With investors having become more willing to accept lower yields, and landlords beginning to offer more flexible incentives to tenants, industry leaders are signaling towards a maturing market.

“The property market in Dubai has matured, and with this maturity comes stability,” Cian Farah, CEO of Aurora Real Estate Development told Construction Week in an interview. 

“This has resulted in a relatively low level of supply which has helped minimize the price declines over the last three years,” Farah said.

According to the Property Monitor Index, on average, apartment, villa, and townhouse sale prices saw a marginal decline of 2% in 2017. Residential rents declined at a more pronounced rate of 4%, resulting in a yield compression for most communities.

Roughly 20,000 units were delivered in 2017, and another 80,000 units are expected to be handed over in 2018, though there is an expected realisation rate of 30%-35% based on historic performance.

Jumeirah Village Circle and Dubai South recorded the highest number of off-plan transactions among the city’s freehold communities due to their growth potential and strong yields.

“We have even seen price increases in these locations, so we cannot generalise the market,” Farah said.


“The market has slowed down due to its maturity – and while some may see it as a weakening market, I don’t,” he continued.

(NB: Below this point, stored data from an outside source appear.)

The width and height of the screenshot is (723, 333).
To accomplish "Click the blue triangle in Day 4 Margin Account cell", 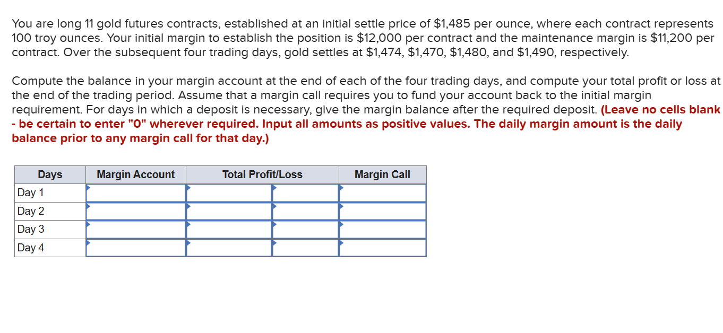I will pos(88,243).
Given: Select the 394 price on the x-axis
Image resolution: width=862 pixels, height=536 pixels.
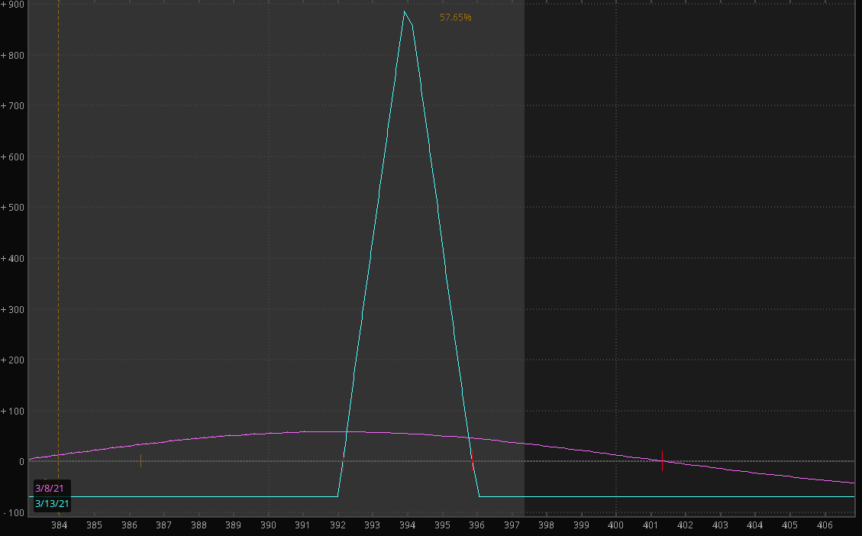Looking at the screenshot, I should [407, 525].
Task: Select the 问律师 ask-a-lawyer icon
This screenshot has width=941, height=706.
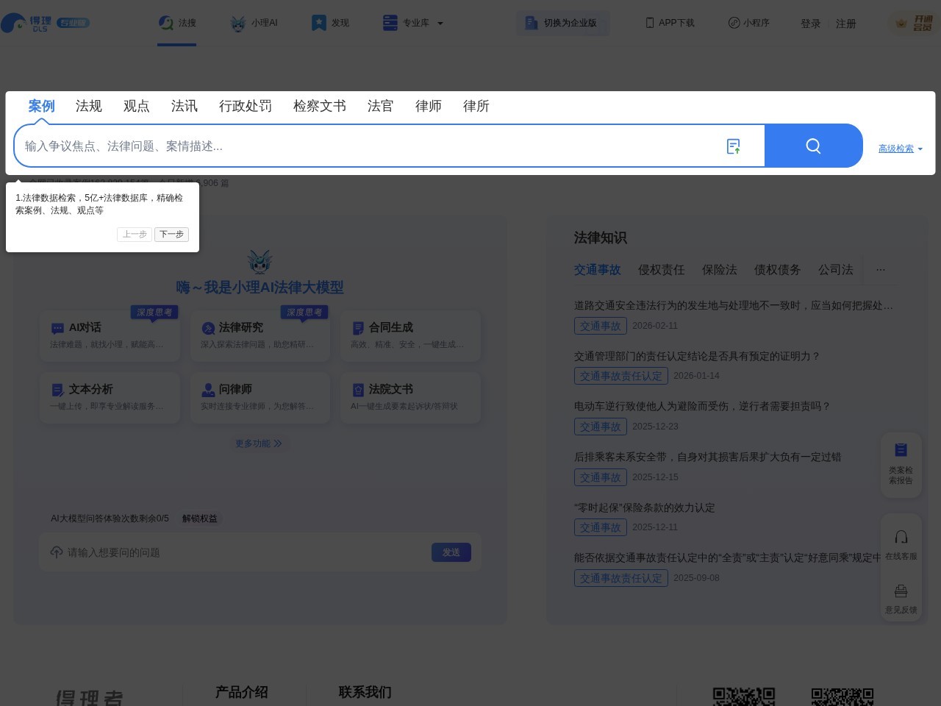Action: coord(208,390)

“I see it as a sign of a new era, where developers have to work harder to compete, which in turn takes the professionalism in the industry to a whole new level, and results in better properties being brought to the market.”

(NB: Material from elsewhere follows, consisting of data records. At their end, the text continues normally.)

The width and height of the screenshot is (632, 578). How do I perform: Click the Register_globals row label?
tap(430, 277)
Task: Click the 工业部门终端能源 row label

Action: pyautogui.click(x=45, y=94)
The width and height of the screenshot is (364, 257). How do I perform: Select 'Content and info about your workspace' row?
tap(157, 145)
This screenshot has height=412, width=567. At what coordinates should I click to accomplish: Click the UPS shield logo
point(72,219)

In January, Cavendish Maxwell’s Jonathan Brown also said that declines in rent and prices are signs of the UAE real estate market’s continued maturation.

“Referring to the 11 years that I’ve been in Dubai, the market continues to mature. The fact that rents are coming down…slightly quicker than prices is a reflection of the maturing market,” he said. “It’s a less volatile market where investors are willing to accept lower yields."

“There’s less risk being built in, and people have far more confidence over the longevity and sustainability and long-term outlook of Dubai,” Brown added. 

For the investors focusing on yield, the top performing areas last year were Jumeirah Village Circle with gross rental yields of 9.2%, Discovery Gardens at 8.9%, and International City at 8.6%, according to Farah. 

Jumeirah Village Circle saw a 4% growth rate last year and also delivered strong rental yields of approximately 8%.

For a more long-term view, he notes that Dubai South is “hugely appealing” both for industrial investment as well as studios and one-beds, with new upcoming areas in Jebel Ali and Dubai Creek Harbour also growing in popularity.

“It is therefore key that developers don’t over stretch themselves and focus on deliverability, as potential investors are now very careful where they invest,” Farah added.